We used Bayesian species-delimitation method to delineate species boundaries [91]. We tested the validity of our assignment of 14 putative species based on the results of SPLITS (see Results) using the guide-tree-free implemented in BPP v. 3.1 [91]. Only dataset 2 (nDNA) and dataset 3(mtDNA + nDNA) were included in the analysis. Both algorithms 0 and 1 were used to specify the rjMCMC moves between alternative models of species delimitation. Because primitively analyses showed that algorithms 0 and 1 produced similar results, algorithm 0 with fine tuning parameter was used for subsequent analysis. Gamma-distributed priors (G) were used to specify the ancestral population size (θ) and root age (τ).
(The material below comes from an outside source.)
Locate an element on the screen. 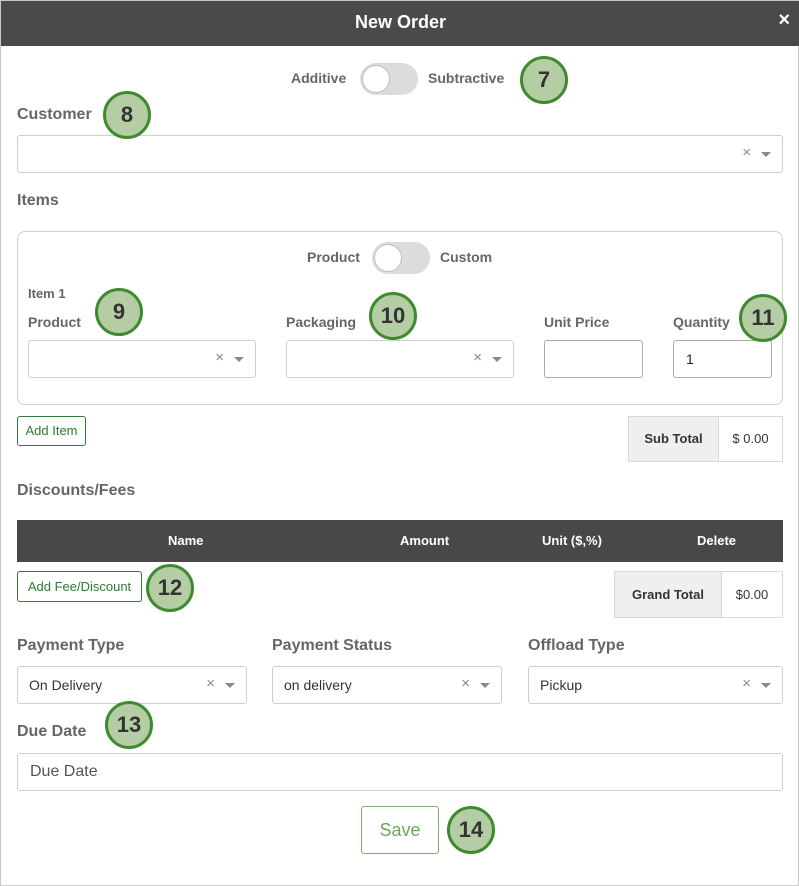 The image size is (799, 886). callout-badge: 10 is located at coordinates (393, 316).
Use of inappropriate priors can bias posterior probabilities of species delimitation, potentially yielding false positives [91]. Thus, we tested two population size/tree age combinations chosen in previously studies [15, 92,93,94]. Trial runs showed good mixing using the two population size/tree age combinations. The two combinations were modeled to allow a range of speciation histories: shallow population size/ moderate divergence [G (2, 2000 forθand G (2, 2000) for τ] and large population size/ moderate divergence [G (1, 10) forθand G (2, 2000) for τ]. The divergence time prior (τ) used a diffuse Gamma-distributed probability distribution (2, 2000). The mean is 2/2000 = 0.001 (which means 0.1% of sequence divergence), which assumes that species split one million years ago if substitution rates are 2.2 × 10− 9 [95] and generation time is equal to 1 year. Each rjMCMC was run for 100,000 generations and sampled each 100 generations after discarding 10,000 generations as pre-burn-in.

The species tree was reconstructed for Chinese Crocidura based on a coalescent-based method implemented in *BEAST [96]. Suncus murinus was selected as outgroup. The analysis used the dataset 3 (mtDNA + nDNA). The best-fit models were calculated using jModeltest [74] and are provided in Additional file 1: Table S1. Samples were assigned to 15 putative species (including the outgroup species Suncus murinus) based on the results of SPLITS and BPP (see Results). We used the same priors as the phylogenetic analyses described above. Each analysis was run for 100 million generations and sampled every 5000th generation. Convergence of the run was checked using TRACER v1.6 and the runs were combined using the Log combiner module of BEAST with a burnin of 10%.